→ PROBLEM: In the Saxon performance thread, which template dominated the profiling run on the large source file?

→ TEXT TO READ:
Performance degraded after moving from Saxon 8.9 to 220.127.116.11 (use case CXML)
Customer upgraded to the latest version of our product which uses Saxon 18.104.22.168 EE. They came from an older version which used Saxon 22.214.171.124. They process thousands of documents per day with hundreds of XSLs. For two use cases (see other Saxon issue reported for the second use case) they see dramatic performance decrease which impacts their business.
Below you will find test results from our product(Sonic), from Saxon commandline and also from a Java test utility that simulates how our product uses Saxon. The ZIP contains sonicTest_CXML.cmd and saxonTest_CXML.cmd which allow you to reproduce the tests that I did. Further it contains the source code of the SonicXSLCmdLine.
We have to stick to 9.8 for now as we still have Java 7 support. Therefore we would appreciate a patch release for 9.8 once the cause has been identified.
I sent you a download link for the ZIP with the reproducible to the support email address. The ZIP contains sensible customer data and therefore password protected. (please do not attach here!)
"CXML" use case summary:
With Saxon 8.9 as the baseline the processing time is 2x inside Sonic with Saxon 126.96.36.199. Saxon commandline processing time is 3x. SaxonXSLCmdLine is showing similar results to Sonic product.
Inside Sonic product: 17min = 1020 sec with Saxon 8.9 41min = 2460 sec with Saxon 9.8 34min = 2040 sec with Saxon 9.9
CXML XSL results form Saxon commandline: Saxon 188.8.131.52: 763290 ms Saxon 184.108.40.206: 813310 ms Saxon 220.127.116.11: 2120170 ms Saxon 18.104.22.168: 2021810 ms
SaxonXSLCmdLine RESULTS: XSL: EDW_Adapters\XSLs\CXMLTOEDW.xsl JVM arguments: -Dxsl.useTracing=false -Dsaxon.optimizationLevel=-c Saxon 22.214.171.124: 2112930 ms Saxon 126.96.36.199: 2016450 ms
SaxonXSLCmdLine RESULTS: XSL: EDW_Adapters\XSLs\CXMLTOEDW.xsl JVM arguments: -Dxsl.useTracing=false Saxon 188.8.131.52: 2156000 ms Saxon 184.108.40.206: 1959450 ms
#2 Updated by Michael Kay 9 months ago
I have completed a profiling run (with -TP:profile.html) using the large source file. This took 37m. The template with match="COLUMN" in CXMLTOEDW.xsl (line 232) was completely dominant. This template makes a number of calls on saxon:evaluate(), which are likely to be expensive. However, JProfiler monitoring (only run for a short time) did not suggest a lot of activity in the XPath parser, instead the focus was on evaluation of *:localname tests.

→ MATERIAL PROVIDED:

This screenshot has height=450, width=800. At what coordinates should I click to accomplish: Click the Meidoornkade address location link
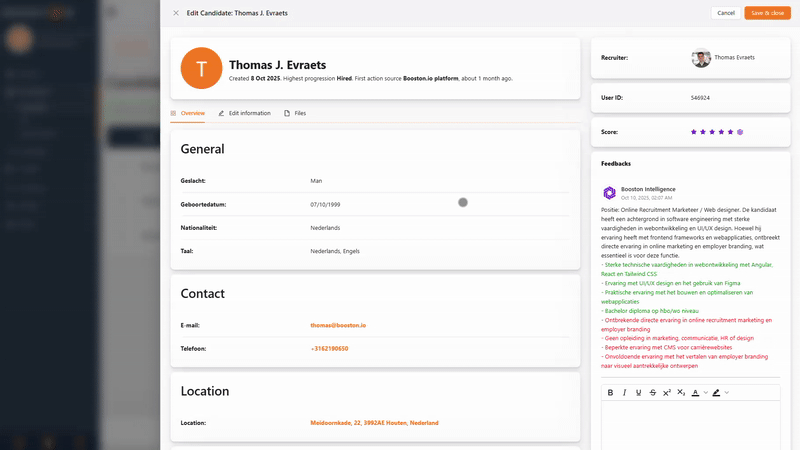[x=374, y=423]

→ CORRECT OUTPUT: The template with match="COLUMN" in CXMLTOEDW.xsl, at line 232.